Crocker would like to see a change in the priority at the youth level.
“The ultimate result is something that the players can’t control,” he added. “But what you can hopefully help the players control is their individual performances.”
The U.S. Sporting Director advises that coaches and teams adopt a more player-centric model that can be used to foster individual player development over winning at all cost. Though he agrees that winning is an important part of player development, it can be the be all-end-all approach. Especially at the earliest levels. He proposes that coaches focus on the player’s individual’s needs first before anything, integrating the game and the culture and the environment to fit their needs.
“Can you spend more time really getting to understand the individual, which is the player that should sit at the heart of everything we do,” Crocker said. “Everything they do should be fun. Whether you’re working with world class players like Mauricio [Pochettino] or Emma [Hayes] at the top level sessions, they need to feel a sense of belonging, that they deserve to be there. And the best way of doing that is to reinforce it every single day.”

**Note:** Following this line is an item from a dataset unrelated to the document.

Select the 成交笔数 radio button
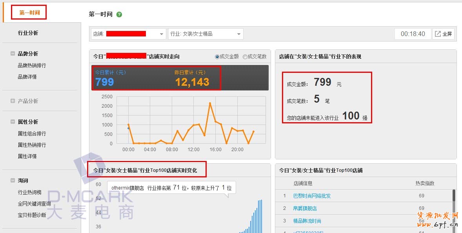The width and height of the screenshot is (462, 233). pyautogui.click(x=245, y=57)
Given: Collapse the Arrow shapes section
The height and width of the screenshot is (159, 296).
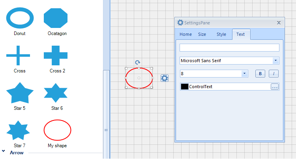Looking at the screenshot, I should point(4,151).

U.S. Soccer expects to release more data and initiatives in the near future with the goal of improving player development across all ability levels. But with less than six months away from hosting the world, it’s unlikely much will change on the men’s side in this vital World Cup season. They are multiple World Cups away from transitioning to frontrunners from group stage or bust. And with the women entering the next major cycle facing stiff competition from their European counterparts, a clear player development vision at the national level will hopefully boost the U.S.’s chances to remain a dominant force on the women’s side.